▶ Aim of the task
Could the lines from the start of the data through the line with "Task: Click the" be set down exactly, with no pictures among them?

Collected data:
■ ■ ■ ■ ■ ■ ■

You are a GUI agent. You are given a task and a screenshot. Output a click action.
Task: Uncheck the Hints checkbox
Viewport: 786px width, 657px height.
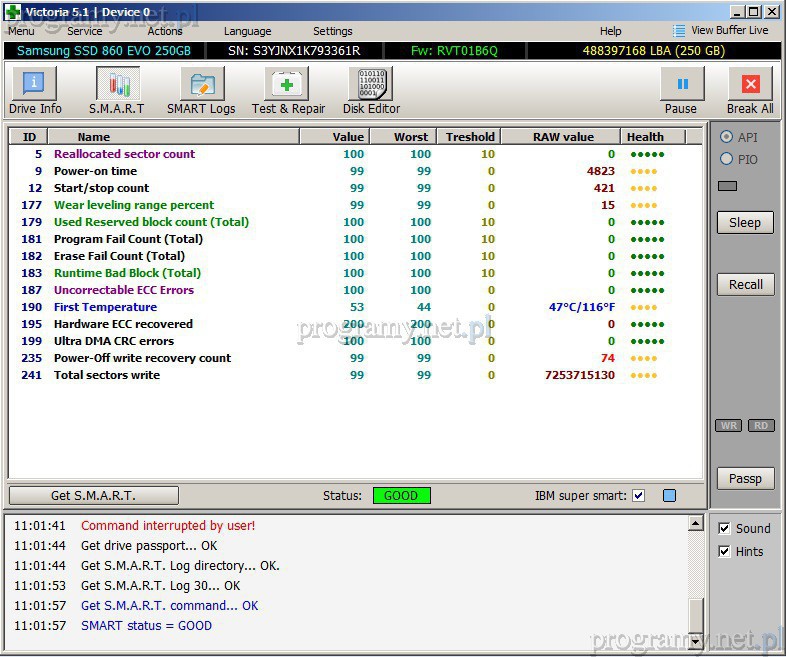tap(725, 551)
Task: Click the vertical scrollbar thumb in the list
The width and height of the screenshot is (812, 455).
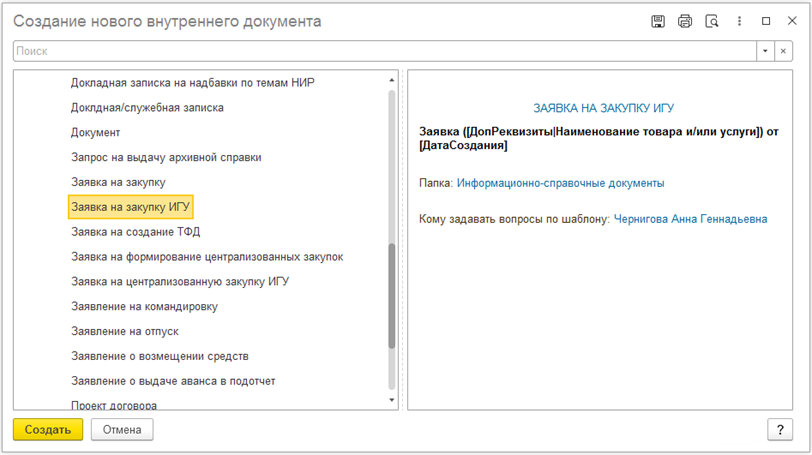Action: (392, 296)
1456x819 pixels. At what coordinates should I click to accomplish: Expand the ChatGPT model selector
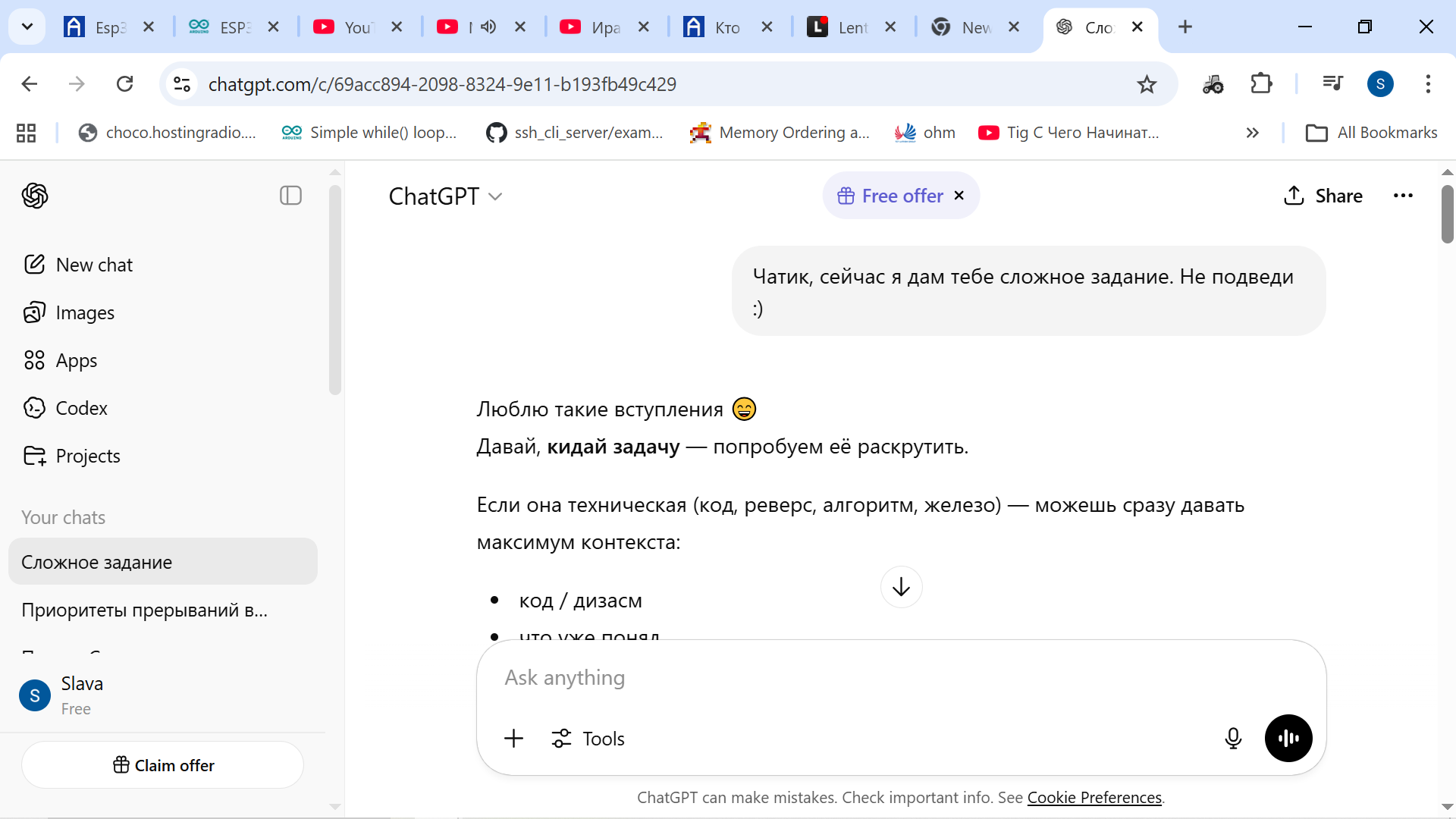[445, 196]
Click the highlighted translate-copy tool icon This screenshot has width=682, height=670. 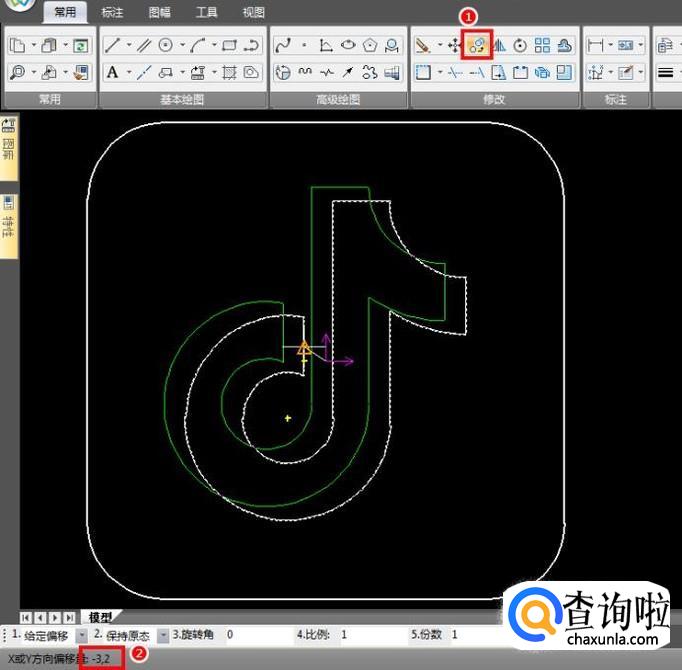[x=477, y=46]
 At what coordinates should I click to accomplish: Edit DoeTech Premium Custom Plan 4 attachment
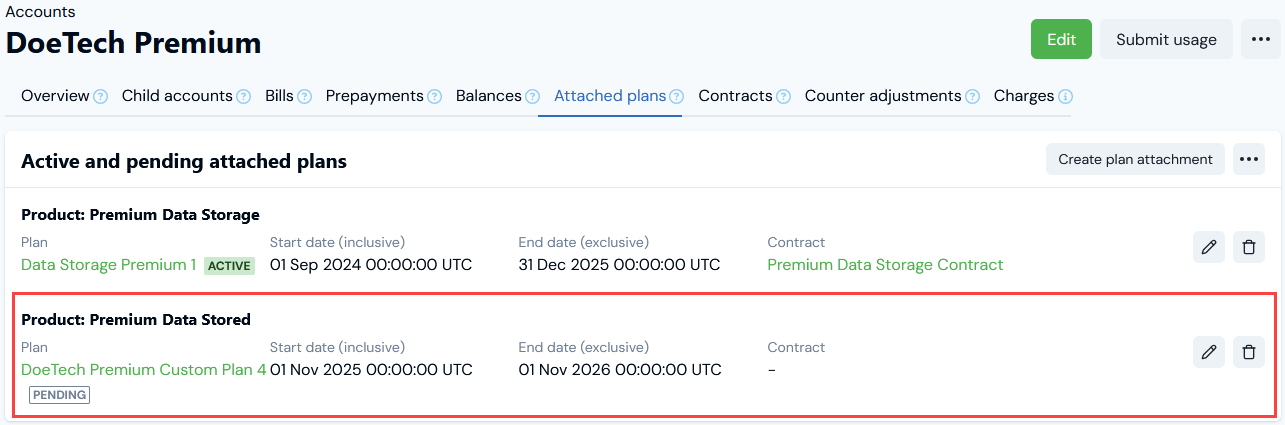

■ ■ ■ ■ ■ ■ ■

▶ Exercise output
You are a GUI agent. You are given a task and a screenshot. Output a click action.
Task: Uncheck the Hints checkbox
Viewport: 786px width, 657px height.
tap(725, 551)
Task: Click the vertical scrollbar thumb in the list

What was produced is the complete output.